The invention relates to elements faced with superhard material, and particularly to preform elements comprising a facing table of superhard material having a front face, a peripheral surface, and a rear surface bonded to a substrate of material which is less hard than the superhard material.
Preform elements of this kind are often used as cutting elements on rotary drag-type drill bits, and the present invention will be particularly described in relation to such use. However, the invention is not restricted to cutting elements for this particular use, and may relate to preform elements for other purposes. For example, elements faced with superhard material, of the kind referred to, may also be employed in workpiece-shaping tools, high pressure nozzles, wire-drawing dies, bearings and other parts subject to sliding wear, as well as elements subject to percussive loads as may be the case in tappets, cams, cam followers, and similar devices in which a surface of high wear resistance is required.
Preform elements used as cutting elements in rotary drill bits usually have a facing table of polycrystalline diamond, although other superhard materials are available, such as cubic boron nitride. The substrate of less hard material is often formed from cemented tungsten carbide, and the facing table and substrate are bonded together during formation of the element in a high pressure, high temperature forming press. This forming process is well known and will not be described in detail.
Each preform cutting clement may be mounted on a carrier in the form of a generally cylindrical stud or post received in a socket in the body of the drill bit. The carrier is often formed from cemented tungsten carbide, the surface of the substrate being brazed to a surface on the carrier, for example by a process known as "LS bonding". Alternatively, the substrate itself may be of sufficient thickness as to provide, in effect, a cylindrical stud which is sufficiently long to be directly received in a socket in the bit body, without being brazed to a carrier. The bit body itself may be machined from metal, usually steel, or may be moulded using a powder metallurgy process.
Such cutting elements are subjected to extremes of temperature during formation and mounting on the bit body, and are also subjected to high temperatures and heavy loads when the drill is in use down a borehole. It is found that as a result of such conditions spalling and delamination of the superhard facing table can occur, that is to say the separation and loss of the diamond or other superhard material over the cutting surface of the table.
This may also occur in preform elements used for other purposes, and particularly where the elements are subjected to repetitive percussive loads, as in tappets and cam mechanisms.
Commonly, in preform elements of the above type the interface between the superhard table and the substrate has usually been flat and planar.
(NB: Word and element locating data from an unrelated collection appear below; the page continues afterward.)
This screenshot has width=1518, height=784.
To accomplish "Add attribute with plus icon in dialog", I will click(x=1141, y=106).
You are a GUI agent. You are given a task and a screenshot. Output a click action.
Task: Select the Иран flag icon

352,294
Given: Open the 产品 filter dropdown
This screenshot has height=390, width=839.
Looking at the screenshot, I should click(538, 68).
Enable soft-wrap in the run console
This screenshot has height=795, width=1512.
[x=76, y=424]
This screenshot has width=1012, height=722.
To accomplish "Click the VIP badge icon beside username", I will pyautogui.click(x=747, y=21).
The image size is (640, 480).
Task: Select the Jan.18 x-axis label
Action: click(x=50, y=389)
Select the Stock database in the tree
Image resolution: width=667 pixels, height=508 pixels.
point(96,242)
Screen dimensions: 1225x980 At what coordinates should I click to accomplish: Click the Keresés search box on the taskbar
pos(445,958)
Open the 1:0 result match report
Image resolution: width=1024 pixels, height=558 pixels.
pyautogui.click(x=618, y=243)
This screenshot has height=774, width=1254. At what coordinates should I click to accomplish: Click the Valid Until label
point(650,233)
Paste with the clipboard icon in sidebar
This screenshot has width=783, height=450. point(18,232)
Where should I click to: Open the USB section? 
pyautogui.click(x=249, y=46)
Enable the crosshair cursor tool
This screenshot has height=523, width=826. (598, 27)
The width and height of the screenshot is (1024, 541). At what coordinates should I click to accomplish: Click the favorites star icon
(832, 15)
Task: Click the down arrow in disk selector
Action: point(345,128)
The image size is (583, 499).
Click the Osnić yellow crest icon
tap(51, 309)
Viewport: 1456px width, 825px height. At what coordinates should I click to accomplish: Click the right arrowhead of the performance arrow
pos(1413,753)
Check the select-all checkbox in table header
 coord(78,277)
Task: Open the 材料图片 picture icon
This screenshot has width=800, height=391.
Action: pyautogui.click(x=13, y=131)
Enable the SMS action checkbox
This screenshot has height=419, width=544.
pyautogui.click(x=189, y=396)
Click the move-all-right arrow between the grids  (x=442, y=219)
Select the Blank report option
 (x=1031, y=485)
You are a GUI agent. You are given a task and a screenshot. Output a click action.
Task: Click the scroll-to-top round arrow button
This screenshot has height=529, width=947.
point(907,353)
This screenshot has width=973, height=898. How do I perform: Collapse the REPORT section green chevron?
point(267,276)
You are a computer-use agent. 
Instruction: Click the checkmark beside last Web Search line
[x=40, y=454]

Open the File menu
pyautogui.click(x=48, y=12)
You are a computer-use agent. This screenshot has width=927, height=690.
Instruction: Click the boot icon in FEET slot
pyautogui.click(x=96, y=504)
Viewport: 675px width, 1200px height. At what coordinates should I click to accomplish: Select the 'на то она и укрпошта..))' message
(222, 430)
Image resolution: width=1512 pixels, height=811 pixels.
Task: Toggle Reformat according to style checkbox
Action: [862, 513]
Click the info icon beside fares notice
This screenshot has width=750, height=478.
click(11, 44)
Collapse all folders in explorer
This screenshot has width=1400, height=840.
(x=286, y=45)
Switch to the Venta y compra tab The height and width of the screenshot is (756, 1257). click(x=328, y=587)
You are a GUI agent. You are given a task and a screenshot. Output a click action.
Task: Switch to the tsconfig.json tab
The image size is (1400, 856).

However, particularly in cutting elements for drill bits, attempts have been made to improve the bond between the superhard facing table and the substrate by configuring the rear face of the facing table so as to provide a degree of mechanical interlocking between the facing table and substrate.
One such arrangement is shown in U.S. Pat. No. 512,327 where the rear surface of the facing table is integrally formed with a plurality of identical spaced apart parallel ribs of constant depth. The facing table also includes a peripheral ring of greater thickness, the extremities of the parallel ribs intersecting the surrounding ring. U.S. Pat. No. 4,784,023 illustrates a similar arrangement but without the peripheral ring.
In most prior art arrangements the ribs generally all project into the substrate to substantially the same depth. In cases where the ribs project into the substrate for different depths, the ribs of different depths are arranged in a regular pattern which is commonly symmetrical about some axis of the preform element.
Thus, in the prior art arrangements the rear extremities of the ribs, as they project into the substrate, lie on an imaginary surface which is substantially smooth and continuous. In the case where the ribs are of constant depth, such imaginary surface will be a flat plane.
As a result, the provision of such ribs may do little or nothing to inhibit the propagation of cracks through the substrate. Thus, a crack may be initiated at the rearward extremity of a single rib, and if the ribs are of the same depth, or if their extremities otherwise lie on a smooth plane, there is nothing to prevent the crack from propagating completely across the rearward extremities of all the ribs. The present invention provides an improved design of preform element where such crack propagation may be more effectively inhibited.